Texte source:
◇ ◇ ◇ ◇ ◇ ◇ ◇

Philippe de Villiers, personnalité bien connue de la vie politique française et du combat souverainiste, continue à faire parler de lui, et surtout, chose beaucoup plus intéressante et essentielle, du contenu de son livre-choc : Le moment est venu de dire ce que j’ai vu. Armel Joubert des Ouches a obtenu pour Réinformation.tv un intéressant entretien de l’auteur, qui explicite sa démarche, et revient sur les grands moments de son livre.
 
Les médias désinformateurs ont surtout répété les anecdotes, très présentes, vivantes, agréables à lire, présentes dans cet ouvrage. Pourtant, sans nier ce plaisir indiscutable de la lecture, cet art du portrait renouvelé de Suétone (avec plus de vérité), il manque à ces comptes-rendus l’essentiel, le sens profond de cet ouvrage, qui en fait tout l’intérêt : nos élites, à Paris et à Bruxelles, œuvrent à la destruction de l’Europe chrétienne, ou de ce qu’il en reste, très souvent contre la volonté populaire des électeurs. Une oligarchie cosmopolite méprise et contourne au besoin, sans aucun scrupule, la démocratie formelle.

◇ ◇ ◇ ◇ ◇ ◇ ◇

Données brutes:
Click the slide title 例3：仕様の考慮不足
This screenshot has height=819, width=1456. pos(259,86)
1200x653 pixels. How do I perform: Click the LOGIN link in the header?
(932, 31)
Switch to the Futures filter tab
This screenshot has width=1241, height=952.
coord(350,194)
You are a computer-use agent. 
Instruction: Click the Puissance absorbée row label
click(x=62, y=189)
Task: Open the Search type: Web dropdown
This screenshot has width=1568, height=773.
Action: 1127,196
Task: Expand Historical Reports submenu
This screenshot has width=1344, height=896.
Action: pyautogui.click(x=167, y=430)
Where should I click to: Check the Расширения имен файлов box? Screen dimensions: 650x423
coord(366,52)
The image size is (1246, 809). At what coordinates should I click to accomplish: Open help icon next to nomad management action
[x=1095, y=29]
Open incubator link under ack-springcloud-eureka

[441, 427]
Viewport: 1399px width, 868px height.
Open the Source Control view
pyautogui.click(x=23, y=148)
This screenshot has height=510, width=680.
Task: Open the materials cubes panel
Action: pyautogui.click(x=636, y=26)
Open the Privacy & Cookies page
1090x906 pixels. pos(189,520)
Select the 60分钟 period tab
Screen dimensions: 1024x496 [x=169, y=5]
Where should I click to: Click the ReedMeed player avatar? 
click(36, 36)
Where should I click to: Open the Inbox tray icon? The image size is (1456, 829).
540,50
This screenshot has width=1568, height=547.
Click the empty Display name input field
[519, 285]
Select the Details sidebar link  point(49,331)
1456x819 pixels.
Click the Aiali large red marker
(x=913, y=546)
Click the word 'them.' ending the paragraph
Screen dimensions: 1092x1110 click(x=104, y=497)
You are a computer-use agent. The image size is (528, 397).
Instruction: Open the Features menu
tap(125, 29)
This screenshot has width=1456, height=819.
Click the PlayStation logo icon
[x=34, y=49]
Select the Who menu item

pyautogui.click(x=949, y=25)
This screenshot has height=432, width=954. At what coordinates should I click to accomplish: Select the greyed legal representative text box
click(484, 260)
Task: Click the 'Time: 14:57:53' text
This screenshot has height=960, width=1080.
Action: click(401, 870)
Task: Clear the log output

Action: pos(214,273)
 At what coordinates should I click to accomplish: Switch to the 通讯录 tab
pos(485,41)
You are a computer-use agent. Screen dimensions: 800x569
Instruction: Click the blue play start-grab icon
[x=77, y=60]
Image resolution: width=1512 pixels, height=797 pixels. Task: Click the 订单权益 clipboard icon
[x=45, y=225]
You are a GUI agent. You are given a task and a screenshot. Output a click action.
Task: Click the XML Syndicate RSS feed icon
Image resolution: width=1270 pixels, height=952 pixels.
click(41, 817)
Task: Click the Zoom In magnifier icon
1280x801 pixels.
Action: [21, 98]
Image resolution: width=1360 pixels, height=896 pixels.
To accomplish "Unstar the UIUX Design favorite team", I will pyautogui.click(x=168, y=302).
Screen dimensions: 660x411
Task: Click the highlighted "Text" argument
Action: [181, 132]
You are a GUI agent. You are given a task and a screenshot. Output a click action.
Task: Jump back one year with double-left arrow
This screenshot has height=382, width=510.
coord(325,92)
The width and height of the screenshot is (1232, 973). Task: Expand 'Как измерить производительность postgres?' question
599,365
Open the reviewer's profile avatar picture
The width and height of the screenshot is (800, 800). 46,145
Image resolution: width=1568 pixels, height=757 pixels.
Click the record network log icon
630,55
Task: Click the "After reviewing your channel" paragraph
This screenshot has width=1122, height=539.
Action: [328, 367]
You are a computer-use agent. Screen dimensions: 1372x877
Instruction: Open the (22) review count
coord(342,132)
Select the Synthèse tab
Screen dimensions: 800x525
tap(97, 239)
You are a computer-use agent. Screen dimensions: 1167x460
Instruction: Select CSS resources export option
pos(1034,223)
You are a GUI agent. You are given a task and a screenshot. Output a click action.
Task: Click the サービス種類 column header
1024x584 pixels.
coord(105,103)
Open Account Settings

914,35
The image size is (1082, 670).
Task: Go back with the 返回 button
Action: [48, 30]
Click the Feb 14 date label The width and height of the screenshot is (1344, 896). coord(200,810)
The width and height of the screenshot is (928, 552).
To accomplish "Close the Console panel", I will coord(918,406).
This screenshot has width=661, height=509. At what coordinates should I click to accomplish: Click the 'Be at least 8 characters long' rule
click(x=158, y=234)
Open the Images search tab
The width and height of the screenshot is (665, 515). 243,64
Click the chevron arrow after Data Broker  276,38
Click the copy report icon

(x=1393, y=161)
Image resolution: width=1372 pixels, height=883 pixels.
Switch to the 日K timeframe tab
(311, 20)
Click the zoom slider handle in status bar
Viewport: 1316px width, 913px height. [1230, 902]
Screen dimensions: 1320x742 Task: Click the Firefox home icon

◇ ◇ ◇ ◇ ◇ ◇ ◇

Défis:
**a.** D'après le texte source, qui a obtenu un entretien avec l'auteur pour Réinformation.tv ?
**b.** Recopiez le passage du texte source qui va de « Philippe de Villiers, personnalité » jusqu'à « de son livre. ».

Liste des réponses:
**a.** Armel Joubert des Ouches.

**b.**
Philippe de Villiers, personnalité bien connue de la vie politique française et du combat souverainiste, continue à faire parler de lui, et surtout, chose beaucoup plus intéressante et essentielle, du contenu de son livre-choc : Le moment est venu de dire ce que j’ai vu. Armel Joubert des Ouches a obtenu pour Réinformation.tv un intéressant entretien de l’auteur, qui explicite sa démarche, et revient sur les grands moments de son livre.